- AVAILABLE RECORDS -
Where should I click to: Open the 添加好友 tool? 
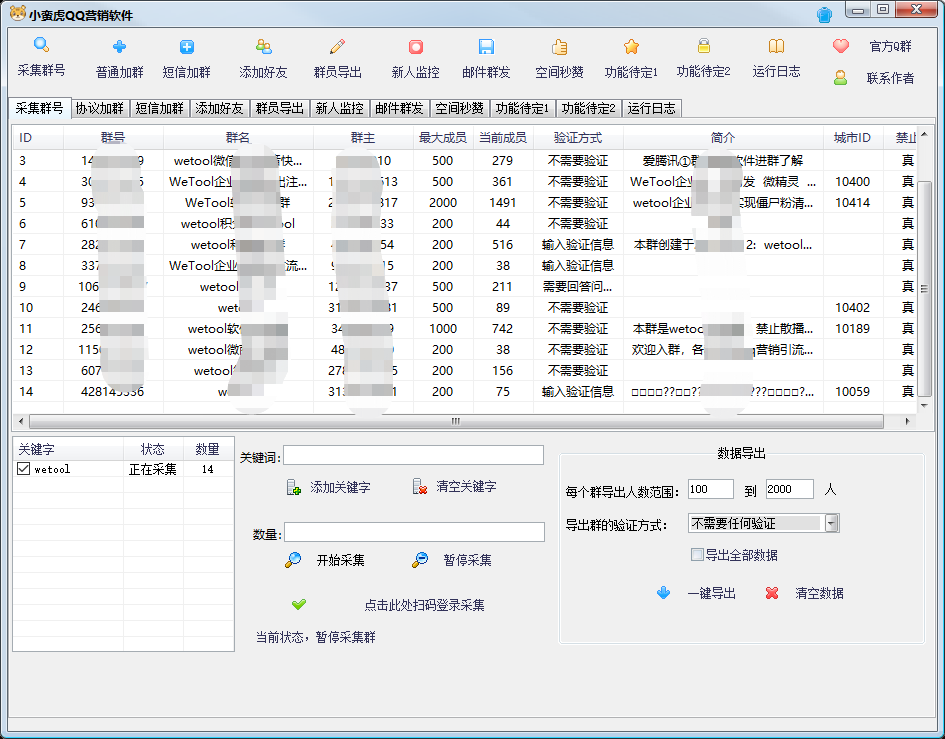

==

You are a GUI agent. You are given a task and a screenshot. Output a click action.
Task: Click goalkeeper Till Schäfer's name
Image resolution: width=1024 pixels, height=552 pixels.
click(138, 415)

---

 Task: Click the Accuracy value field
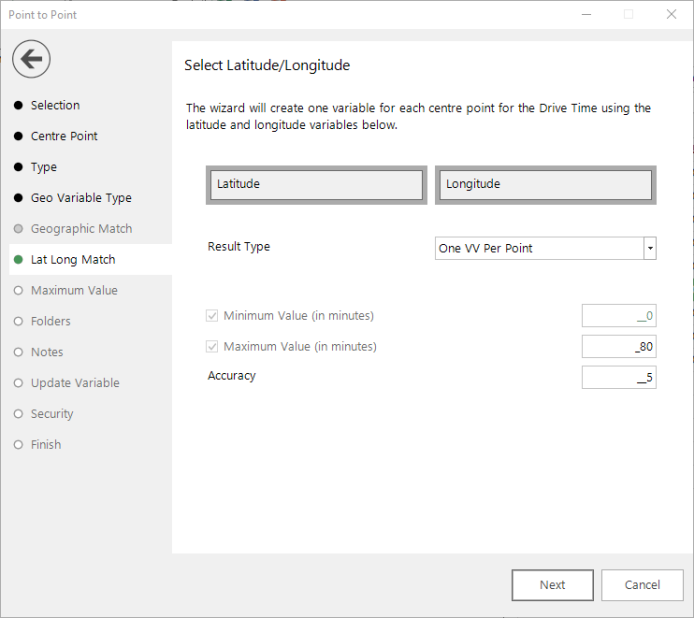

- TASK DESCRIPTION -
Convert the entries starting at the line containing "You are a GUI" and ending at the line containing "click(138, 415)" into a two-column CSV with the headers instruction and action. Give one row per entry, putting each field in quotation marks and replacing line breaks with spaces.

- COMPLETED TASK -
instruction,action
"You are a GUI agent. You are given a task and a screenshot. Output a click action. Task: Click goalkeeper Till Schäfer's name Image resolution: width=1024 pixels, height=552 pixels.","click(138, 415)"